It has taken the Jam merely three albums to go from a young band with a lot of energy and a love for mod-era rock ‘n’ roll to a band ready to take their place next to the Who, Kinks and the precious few others who have been able to capture the essence of being an individual caught up in a certain place and time. On All Mod Cons Paul Weller has come of age — as a songwriter, as a lyricist, as a guitarist. He was chosen his heroes well, borrowed what he needed from them in order to create his own style, and on this album shows not only that he was the talent to be taken seriously in his own right, but that he possesses the essential ingredient that can’t be borrowed, copied, or learned — heart. This heart is stamped all over All Mod Cons and, simply, is what it’s all about.
Weller has become the sharp-eyed, never-quite-comfortable observer, not really venomous, but quietly seething with teh little pains of existence, trying to understand life and cope with it as best he can. It’s a role Townshend and Davies played at various times throughout the careers of the Who and Kinks, but Weller sees the here and now without trying (as he seemed to do on the Jam’s first two records) to recapture their forever-gone past. “I’m making a stand against the world,” he offers in “The Place I Love.” “There are those who would hurt us if they heard, and that’s always in the back of my mind.” All of Weller’s characters reflect this same vulnerability, although it’s actually the album’s only non-original, Ray Davies’ dull and simple lad, “David Watts” (sung, interestingly enough, by bassist Bruce Foxton), which seems to sum up weller’s own characters best.
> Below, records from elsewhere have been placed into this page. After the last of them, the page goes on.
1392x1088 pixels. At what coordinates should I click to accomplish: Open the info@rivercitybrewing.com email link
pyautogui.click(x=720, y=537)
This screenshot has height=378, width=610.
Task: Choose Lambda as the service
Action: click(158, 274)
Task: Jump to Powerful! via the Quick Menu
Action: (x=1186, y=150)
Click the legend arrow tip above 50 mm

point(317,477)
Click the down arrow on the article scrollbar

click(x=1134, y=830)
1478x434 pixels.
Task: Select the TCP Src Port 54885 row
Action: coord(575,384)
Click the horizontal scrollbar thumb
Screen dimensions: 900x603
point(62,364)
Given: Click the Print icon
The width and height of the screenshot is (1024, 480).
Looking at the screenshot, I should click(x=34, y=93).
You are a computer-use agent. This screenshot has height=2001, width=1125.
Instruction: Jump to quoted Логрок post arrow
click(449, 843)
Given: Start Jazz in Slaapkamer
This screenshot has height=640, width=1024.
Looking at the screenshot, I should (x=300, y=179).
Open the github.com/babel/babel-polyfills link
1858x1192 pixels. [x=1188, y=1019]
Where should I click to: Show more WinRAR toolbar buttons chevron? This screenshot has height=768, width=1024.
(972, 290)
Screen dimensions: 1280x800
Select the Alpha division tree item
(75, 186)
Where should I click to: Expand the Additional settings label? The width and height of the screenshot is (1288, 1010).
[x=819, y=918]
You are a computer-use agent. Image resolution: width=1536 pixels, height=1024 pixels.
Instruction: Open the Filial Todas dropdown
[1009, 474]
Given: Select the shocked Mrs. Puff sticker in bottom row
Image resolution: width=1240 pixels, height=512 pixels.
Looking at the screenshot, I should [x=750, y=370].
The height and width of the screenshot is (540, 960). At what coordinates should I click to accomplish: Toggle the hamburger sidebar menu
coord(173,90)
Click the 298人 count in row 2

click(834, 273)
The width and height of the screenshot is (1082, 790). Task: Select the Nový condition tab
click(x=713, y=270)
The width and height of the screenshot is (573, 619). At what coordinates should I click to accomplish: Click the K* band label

There are so many exquisite, lyrical moments on All Mod Cons that it’s impossible to catalogue them all. There are the beautiful vocal harmonies on “All Mod Cons,” “To Be Someone,” “In the Crowd,” “It’s Too Bad.” There is the sterling guitar work: big Whoish chords, then feeding back, then soaring, then sounding like the guitar is being taken apart piece by piece on “In the Crowd.” There is the gently lilting acoustic on “English Rose” and “Fly,” the slashing power chords on “The Place I Love,” the eloquent changing of mood on “Fly.” There is Paul Weller’s voice, still gruff, but by now so expressive within its limitations that like Townshend and Davies he turns it into a plus. Suffice to say that All Mod Cons firmly establishes Paul Weller (and the Jam) as a major talent (and band) for the ’80s. Wake up, radio, you missed the Kinks in their prime, don’t blow it again.